Text shown

────────

Fitch Ratings has affirmed Vietnam Oil and Gas Group’s (PVN) Long-Term Foreign-Currency Issuer Default Rating (IDR) at ‘BB’ with a Stable Outlook. The agency has also affirmed PVN’s senior unsecured rating of ‘BB’.
PVN’s IDR is capped by that of its parent, the Vietnam sovereign (BB/Stable), under Fitch’s Government-Related Entities (GRE) Rating Criteria. The company is wholly owned by the state, which exerts significant influence over its operating and financial policies. Fitch assesses PVN’s Standalone Credit Profile (SCP) at ‘bb+’, reflecting the company’s conservative financial profile, diversification and integration.
Fitch expects PVN’s EBITDA to fall by about 55% and 30% in 2020 and 2021, respectively, from 2019, amid the weak oil price environment. Fitch, however, expects PVN to continue maintaining a net cash position over the next two years, as we anticipate a delay in its expansion plans. Fitch believes the earnings of PVN’s upstream, refining and oil distribution segments will be dampened severely in 2020. However, we expect earnings from its gas distribution, fertilizer and power businesses to remain relatively stable.
Strong State Linkages: Fitch assesses the status, ownership and control factor as ‘Very Strong’. PVN’s targets are set and approved by the government and its management is state-appointed, with the prime minister appointing its chairperson. PVN is the national oil company with exclusive rights to Vietnam’s oil and gas reserves by regulation. Fitch regards the support record as ‘Strong’. PVN has not required tangible financial support in at least five years due to its strong financial profile, although we expect support to be forthcoming if required.
‘Very Strong’ State Support Incentive: Fitch assesses the socio-political implications of a PVN default as ‘Very Strong’. Any disruptions in PVN’s operations would have material implications for Vietnam’s energy value chain. PVN holds interests in all of Vietnam’s upstream oil and gas assets, accounts for about a third of the country’s refined product output, and supplies gas for power plants that make up about 15% of Vietnam’s power generation. PVN also accounts for about 80% of Vietnam’s fertilizer production. Fitch assesses the financial implications of a default as ‘Very Strong’. A default by PVN, one of Vietnam’s largest and most important GREs, could affect significantly the availability and cost of domestic and foreign financing options for the state and other GREs.
High-Cost Upstream Operations: Fitch expects PVN’s upstream segment EBITDA to drop to near breakeven in 2020 and 2021 from VND7.2 trillion in 2019 on weaker oil prices and its high cash costs. We think PVN may curtail some of its highest cost oil production, offsetting the weak crude prices. PVN’s upstream operations incurred losses in 2016 when Brent oil prices were around USD44/bbl. PVN said its upstream segment made marginal profits in 1H20 when oil prices averaged USD41/bbl, likely driven by curtailment of high cost production. PVN expects its oil production volume in 2020 to fall by 20% to 3.5 million tones.
Downstream Inventory Losses: Fitch assumes inventory losses and weak refining margins will result in marginal losses in PVN’s refining and oil-marketing segments in 2020, from VND12.6 trillion in EBITDA in 2019. We forecast profit will improve from 2021 with better margins and oil distribution spreads. Vietnam’s prices of refined petroleum products are usually market driven and PVN’s refining operations face import competition from other more efficient south-east Asian refineries. PVN is upgrading refinery operations to improve their capacity and complexity.

────────

Records of locating words and elements:

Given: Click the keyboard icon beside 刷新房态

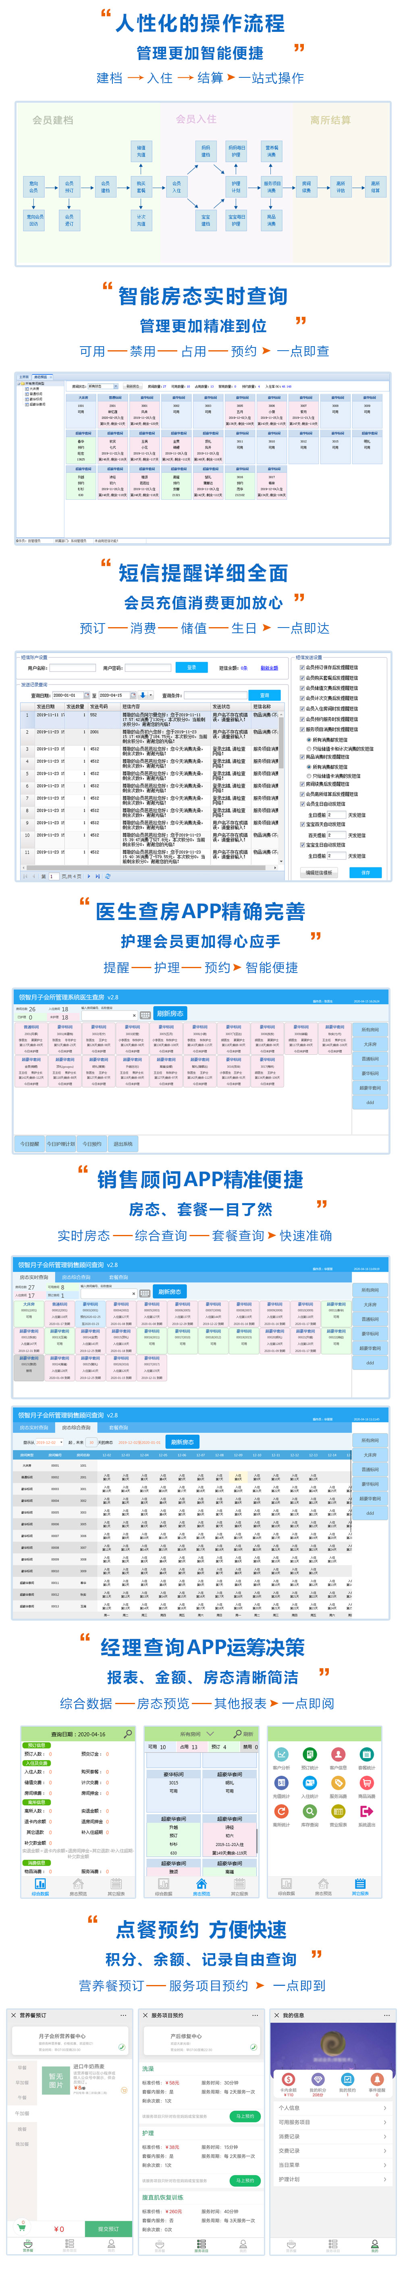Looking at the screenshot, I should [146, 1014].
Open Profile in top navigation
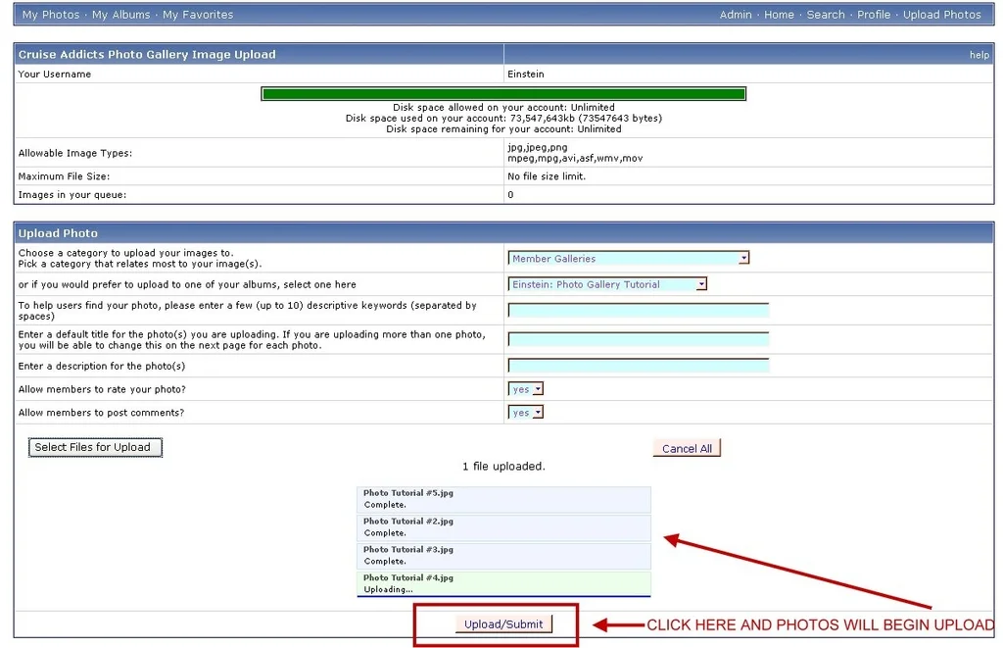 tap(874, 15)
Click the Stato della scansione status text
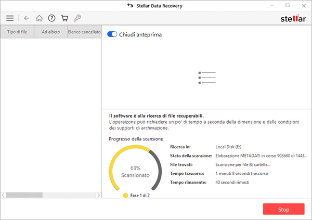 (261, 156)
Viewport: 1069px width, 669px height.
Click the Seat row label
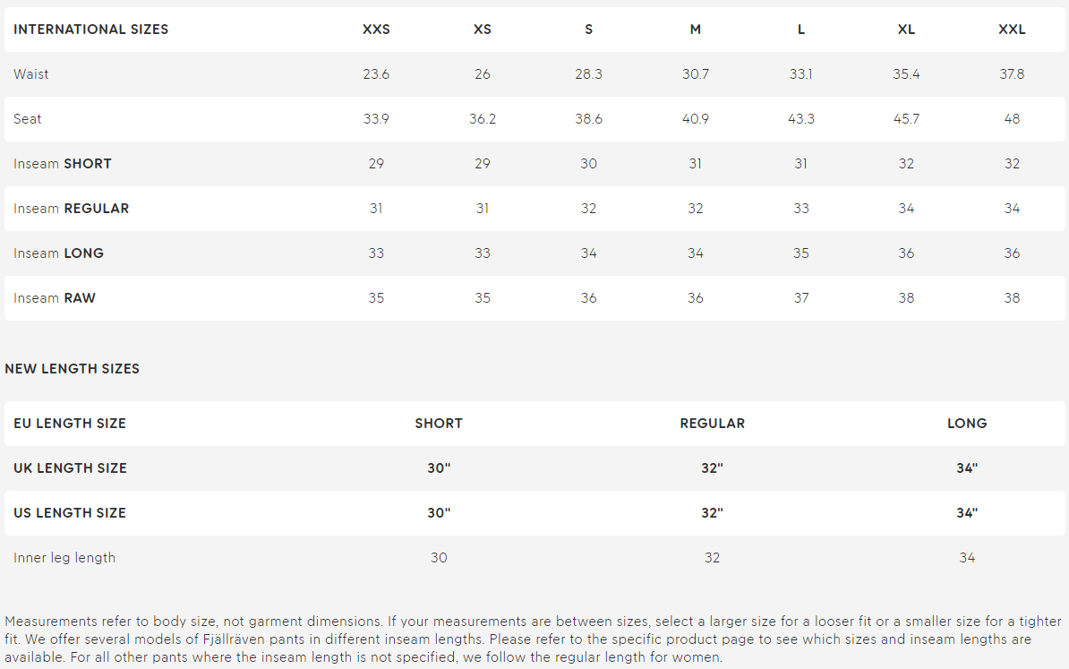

────────

Exercise requirements
• a. According to the Fitch rating report on PVN, about what share of Vietnam's fertilizer production does PVN account for?
• b. Proceed with the Fitch rating report on PVN, picking up after its last sentence.

The replies
• a. About 80%.

• b.
Stable Gas and Power Operations: PVN’s power-generation revenue is based on long-term power purchase agreements with state power utility Vietnam Electricity (EVN, BB/stable) and include cost pass-through mechanisms. Gas distribution earnings are generally based on fixed selling prices that are increased annually and sold mostly to EVN’s and PVN’s power plants. Fitch assumes these segments will remain more insulated from the commodity downcycle and economic slowdown.
Fitch assumes PVN’s 2020 gas segment EBITDA will fall by around 20% from 2019 to VND12.6 trillion due to lower volume uptake, while power segment EBITDA will remain relatively stable at VND6.7 trillion.
Financial Profile Remains Strong: Fitch expects PVN to maintain a net cash position in 2020 and keep net leverage (adjusted net debt to EBITDA excluding its banking subsidiary) below 2.5x until 2024, as its planned capex and investments are likely to be delayed amid the weaker oil prices.
We expect free cash flow (FCF) to turn negative in 2020 as PVN’s operating cash flow will fall in line with weaker oil prices. PVN plans considerable capex to develop upstream and downstream resources. PVN also expects meaningful cash inflows from a planned sale of partial equity stakes in some subsidiaries, but the timing and amount remain uncertain. Therefore, Fitch does not incorporate these sales in our forecasts, driving our negative FCF expectation over the medium term.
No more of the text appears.